The formation of a shield wall (Scildweall or Bordweall in Old English,Skjaldborg in Old Norse) is a military tactic that was common in many cultures in the Pre-Early Modern warfare age. There were many slight variations of this tactic among these cultures, but in general, a shield wall was a "wall of shields" formed by soldiers standing in formation shoulder to shoulder, holding their shields so that they abut or overlap. Each soldier benefits from the protection of their neighbours' shields as well as their own.

This tactic was known to be used by many ancient armies including the Persian Sparabara, Greek hoplite, Macedonian phalanx, and Roman legion, though its origin and spread is unknown. It may have developed independently more than once.

Although little is recorded about their military tactics, the Stele of the Vultures depicts soldiers in a shield wall formation during the third millennium BC.

By the seventh century BC, shield walls in ancient Greece are well-documented. The soldiers in these shield wall formations were called hoplites, so named for their heavy weaponry (hopla, "ὅπλα"). These were three-foot shields made from wood and covered in metal. Instead of fighting individual battles in large skirmishes, hoplites fought as cohesive units in this tight formation with their shields pushing forward against the man in front (to use weight of numbers). The left half of the shield was designed to cover the unprotected right side of the hoplite next to them. The worst, or newest, fighters would be placed in the middle front of the formation to provide both physical and psychological security.

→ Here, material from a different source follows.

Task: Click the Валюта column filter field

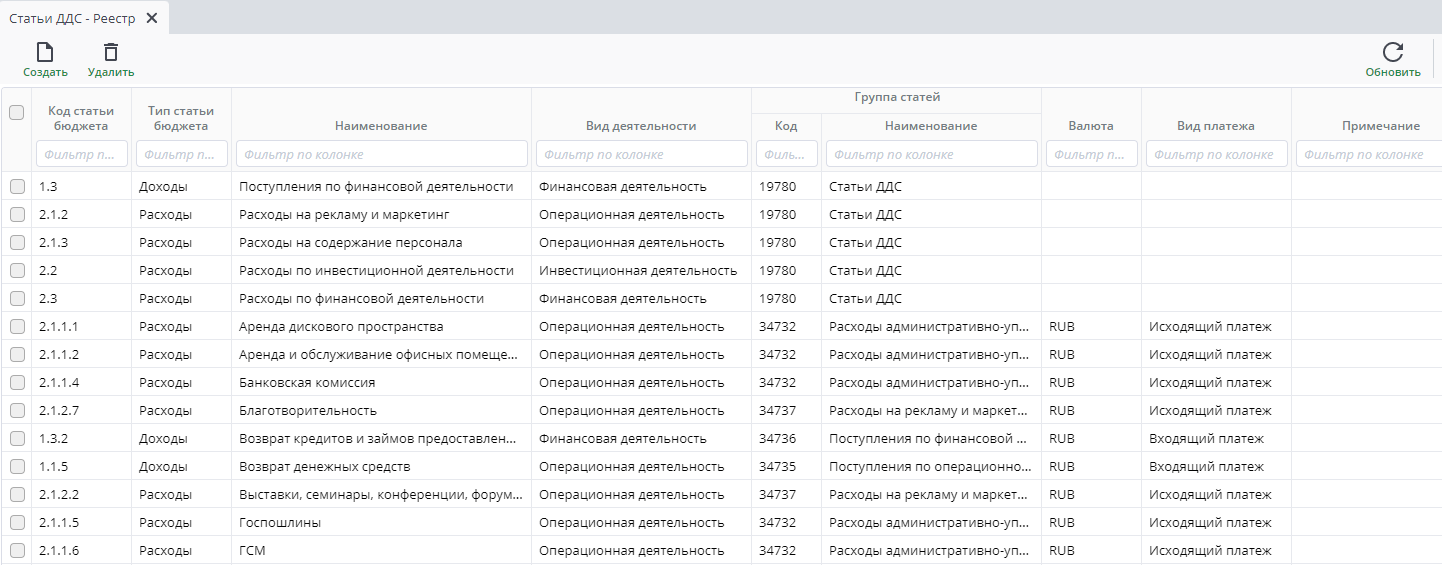Action: 1091,154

In a phalanx, the man at the right hand of each warrior had an important role; he covered the right side of the warrior next to him with his shield. This made it so that all the shields overlap each other and thus formed a solid battle line. The second row's purpose was to kill the soldiers of the first line of an enemy shield wall, and thus break the line. All the other rows were weight for the pushing match that always occurred when each side tried to break the other's wall. When a wall was broken, the battle turned into a single-combat melee in which the side whose wall collapsed had a serious disadvantage.